Search engine for more accurate and fast recognition of metabolites
Potential applications for the machine-learning based method include anti-doping work, drug control by the Customs and crime scene investigation.
Researchers from Aalto University and the University of Jena in Germany have developed a search engine named CSI:FingerID that identifies metabolites from tandem mass spectrometry measurements with an accuracy more than 150 per cent higher than its rivals, which may make the work of researchers in life and medical sciences easier. The study was recently published in the highly regarded PNAS journal.
Metabolites are small molecules, such as sugars, fatty acids and amino acids that, among other things, serve as sources of energy in the cells and as building materials for cell walls. For researchers they are, as it were, traces of the functioning and status of cells.

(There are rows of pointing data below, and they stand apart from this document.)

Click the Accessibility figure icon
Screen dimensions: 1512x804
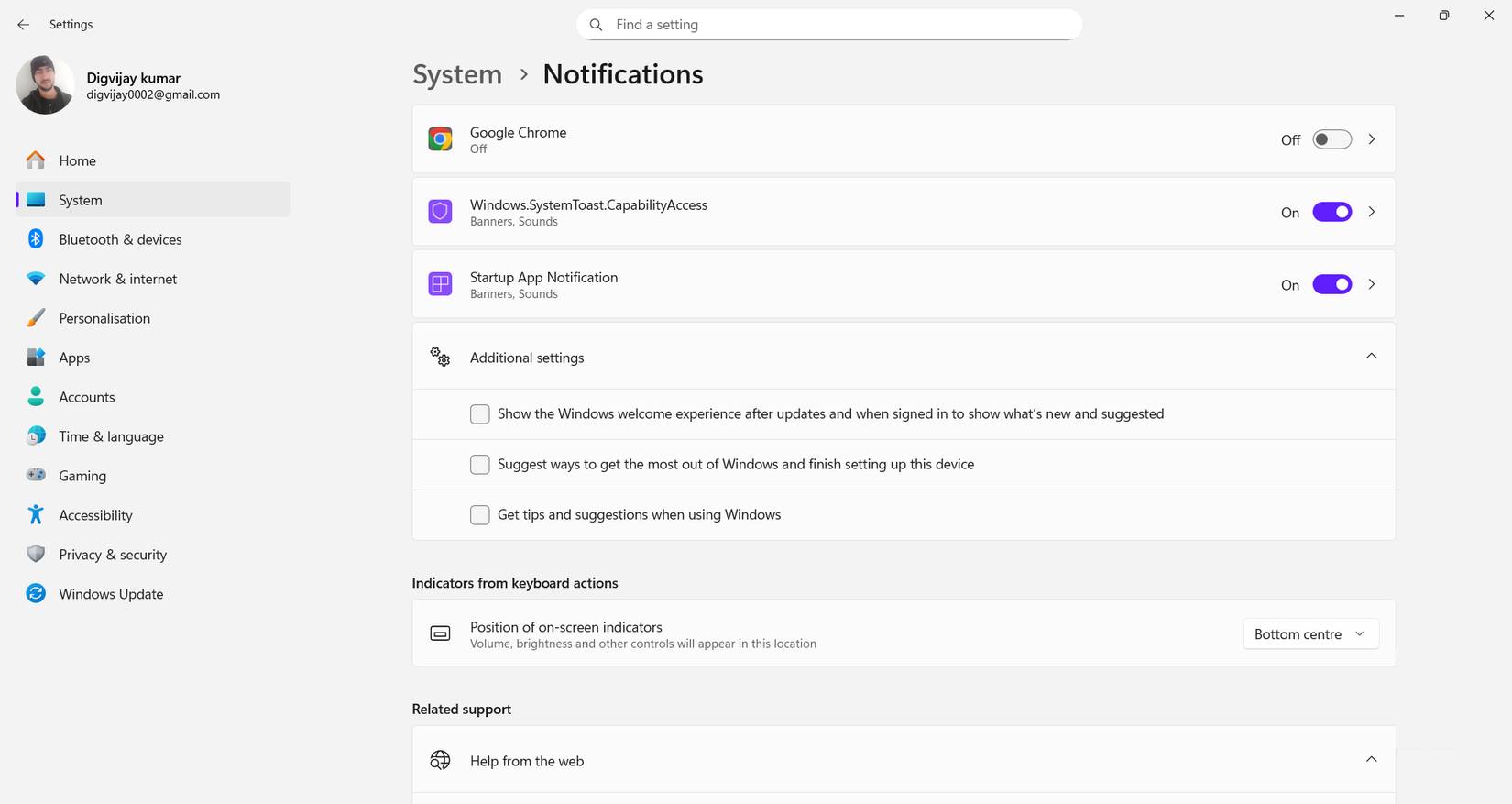pos(36,515)
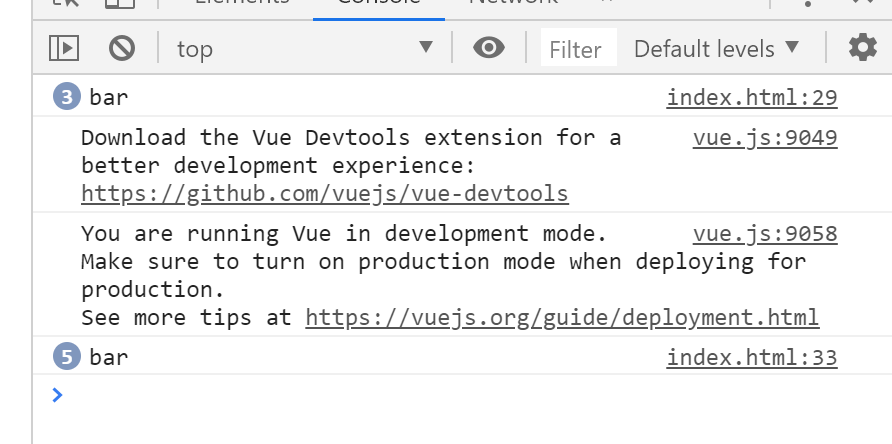
Task: Follow the vuejs.org deployment guide link
Action: [562, 318]
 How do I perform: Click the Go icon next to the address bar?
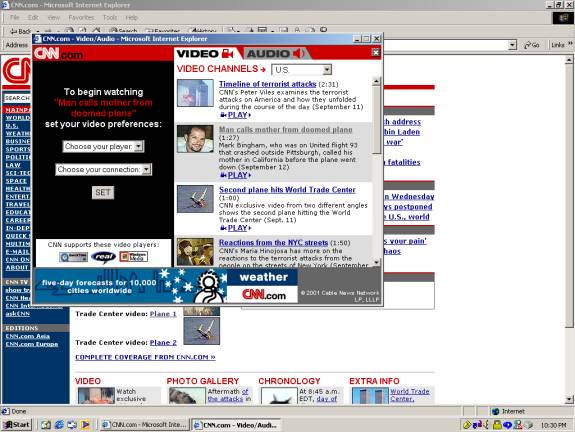click(532, 45)

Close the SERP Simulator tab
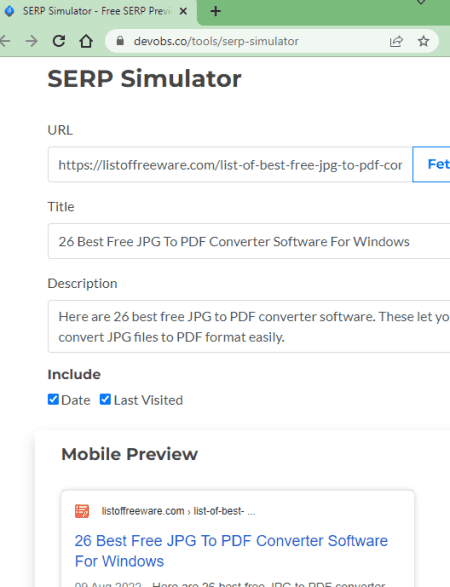pos(183,11)
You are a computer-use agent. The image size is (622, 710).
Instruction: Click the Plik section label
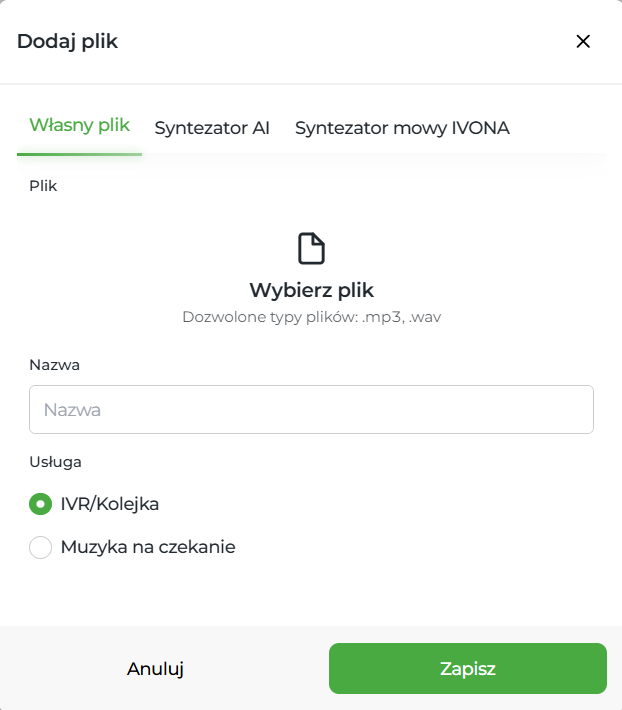43,186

'There are lots of metabolites, from hundreds of thousands to millions, and they all look a bit alike. In our study, we constructed a model that relies on machine learning. The molecular structures it predicts can be used in much the same way as search results from the Google search engine,' explains Professor Juho Rousu from Aalto University.
The tandem mass spectrometer used in the study is an instrument that splits molecules into fragments to measure their masses and relative abundances, or their mass spectrum. In the method developed by researchers from Aalto and Jena, a fragmentation tree is first computed from each spectrum included in the training data that describes for each fragment its parent, a larger fragment where it originated. Then, the researchers train the machine learning model using a large number of fragmentation trees and molecular properties or fingerprints that corresponds to each tree. When the spectrum of a new molecule is then given for the model, it predicts its probable fingerprints based on which a set of best-matching molecules is retrieved from the molecule database.

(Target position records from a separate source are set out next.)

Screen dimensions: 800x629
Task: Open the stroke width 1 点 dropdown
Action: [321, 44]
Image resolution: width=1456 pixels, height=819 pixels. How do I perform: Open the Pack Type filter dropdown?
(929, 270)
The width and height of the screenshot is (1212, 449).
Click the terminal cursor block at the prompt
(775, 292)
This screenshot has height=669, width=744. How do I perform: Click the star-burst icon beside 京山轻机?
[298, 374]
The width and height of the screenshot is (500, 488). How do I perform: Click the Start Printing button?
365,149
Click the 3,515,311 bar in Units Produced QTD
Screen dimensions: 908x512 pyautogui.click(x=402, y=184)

Depending on the type of the molecules, as much as 95 per cent of the searches currently return the correct search result among the top 10 matches. The accuracy of the identification improves as the volume of the data is increased. Currently, approximately 6,000 mass spectra have been used in building up the model. In an ideal situation, the machine-learning based search engine would always suggest the correct molecule as the first match, but this calls for a considerable increase in the data volume and further development of the methods.
Conducted in collaboration with a research group headed by Professor Sebastian Böcker of the University of Jena, the study serves as a good example of Aalto University's research that combines information technology with digital health.